After stepping in "oops" when he couldn't count to three, Perry's never going to be considered Mensa material, but as long as he's been in the governor's mansion, Perry has been trying to get state government out of the government business. Under Perry, anything corporations could do better than state government got privatized. Anything government could do better than private business, well, that got privatized too.
The only problem is that Perry's privatization has usually blown up in his face. In 2003, Perry replaced 2,900 state workers with private call centers that were going to make it easier for Texans to apply for food stamps, Medicaid and children's health insurance. Not only did it make it harder for poor Texans to get help, but it also cost taxpayers $243 million. Perry calls that a win-win.
Perry also "deregulated" tuition at state colleges and universities. This free-market reform increased tuition 55 percent in a decade.
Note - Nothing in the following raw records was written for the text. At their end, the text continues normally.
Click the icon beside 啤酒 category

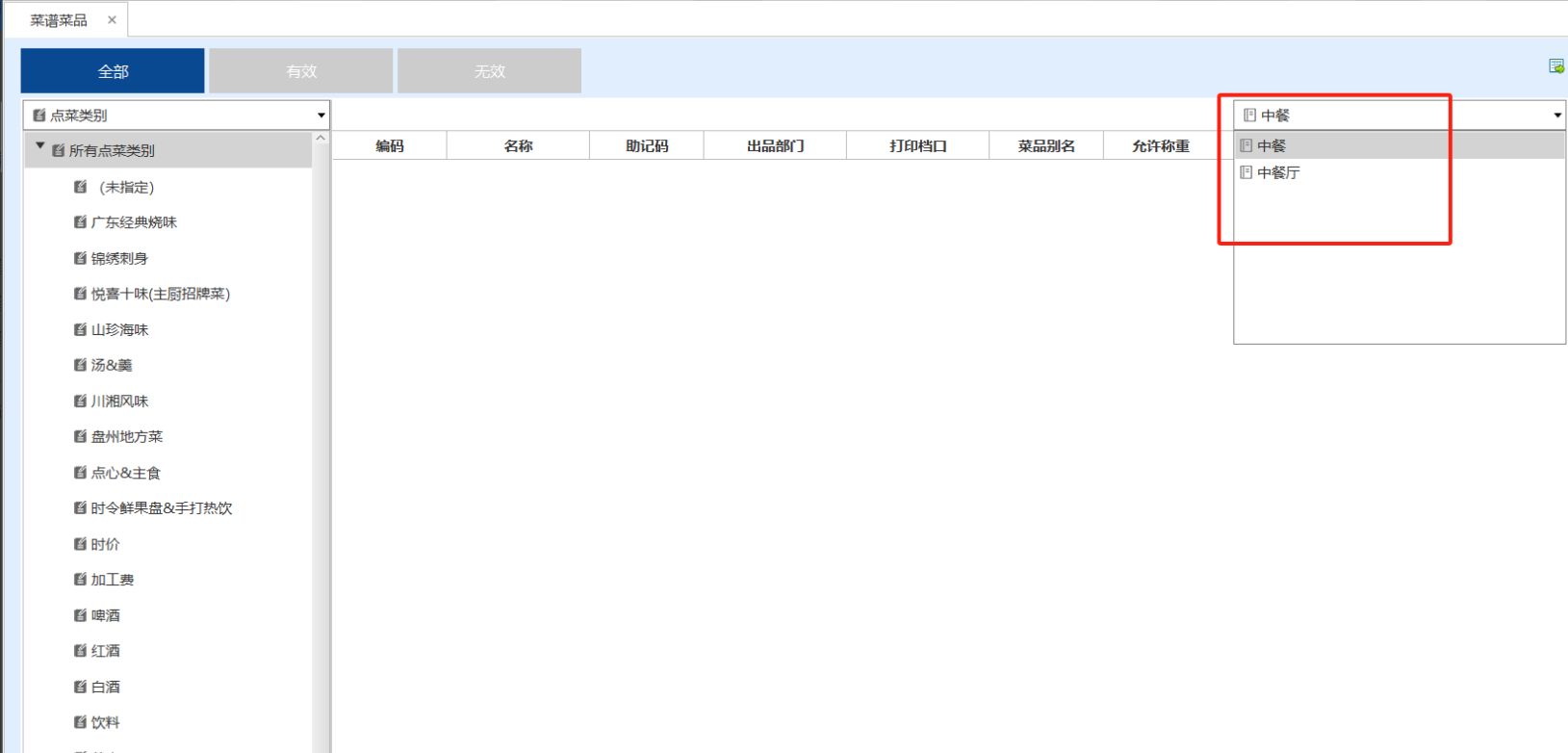point(81,615)
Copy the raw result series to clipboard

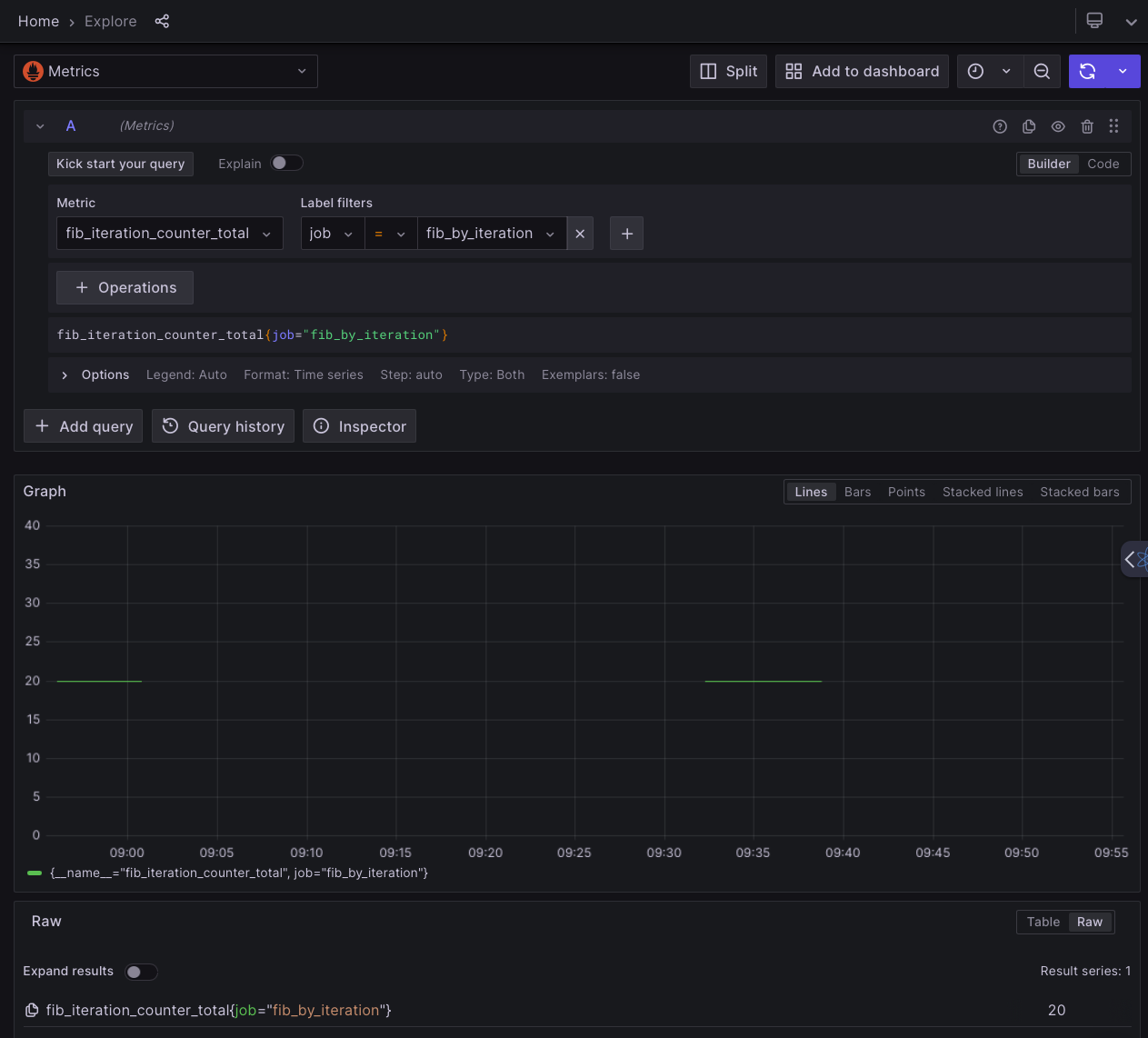(x=32, y=1010)
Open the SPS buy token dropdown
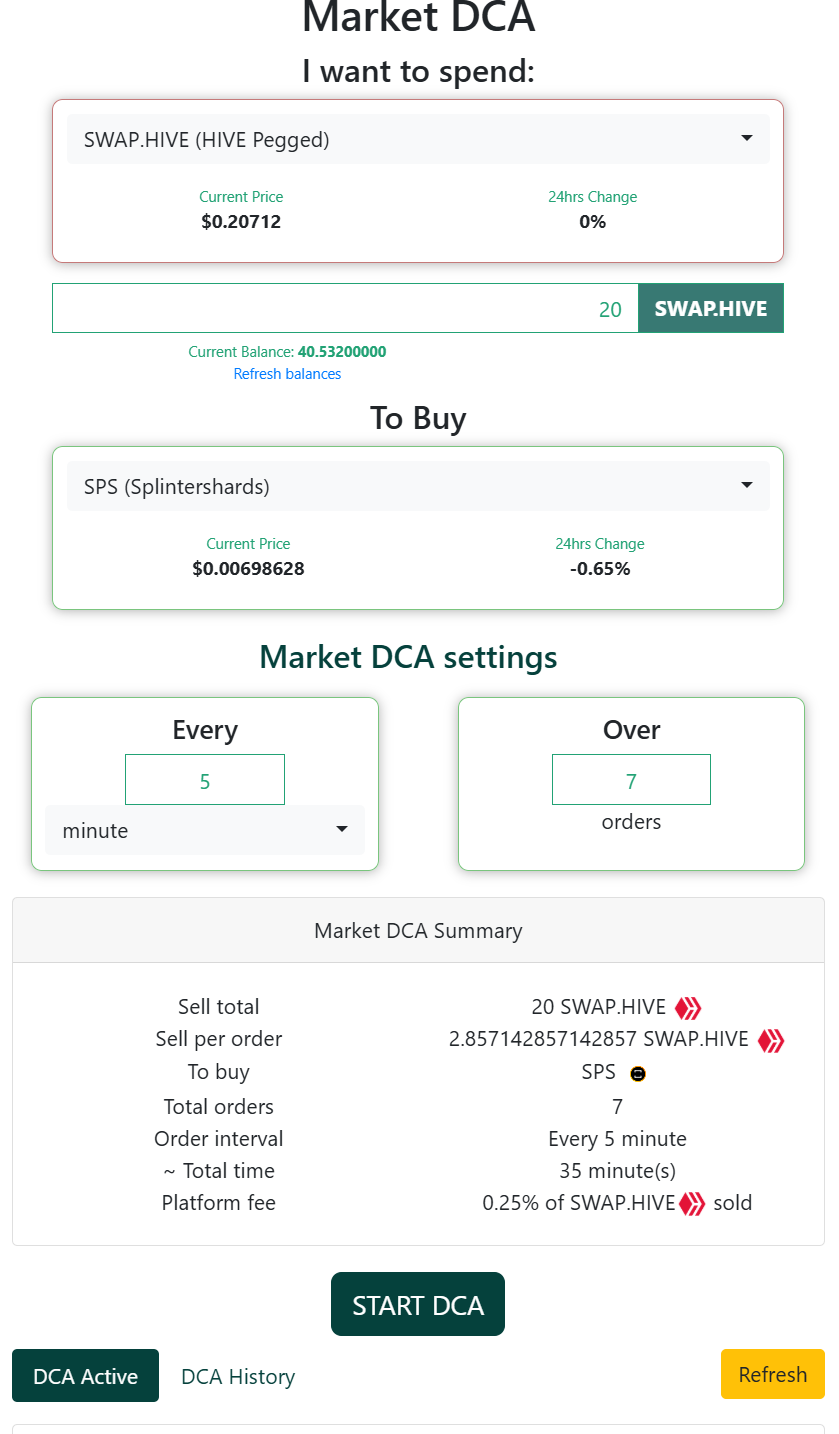 coord(418,487)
Not content to make college unaffordable, Perry has tried-so far without success-"to apply the cost-benefit logic of business to public higher education." This is a great idea if you think a university should run its English Department like Enron. Apparently Perry does.
There's more: In a bit of the snake eating its own tail, Perry has proposed privatizing health care at private prisons. His plans to put privately managed tolls on public roads build by taxes incited a grassroots rebellion. And his move to privatize data center consolidation at the Texas Department of Information Resources was suspended two years into a seven-year, $863-million contract with IBM.
Perry's think tank is likely to be funded by the generous souls who funded his campaigns. Half of his top donors received $37 million in state contracts, and 921 of his appointees contributed $17.2 million to his campaigns. Michele Bachmann called this "crony capitalism," but to Perry it's investor confidence.
To be sure, Perry will probably downplay his privatization efforts and crony capitalism to emphasize the low taxes, low regulations and pro-business tort reforms that have made Texas a leader in job creation. But Texas was a low tax, low regulation state long before Perry came along, and Texas led the nation in job creation under Gov. Ann Richards. What makes Perry different is his religious fervor to privatize state government, a dogma he has pursued in the absence of evidence it was working.
In his states' rights manifesto Fed Up!: Our Fight to Save America from Washington, Perry wrote, "States should be laboratories of democracy." Perry probably hopes to rehabilitate his reputation by touting his record in Texas. But when you look at the results, Texas has been a meth lab of failure and cronyism for a dozen years. That's a long time to be wrong.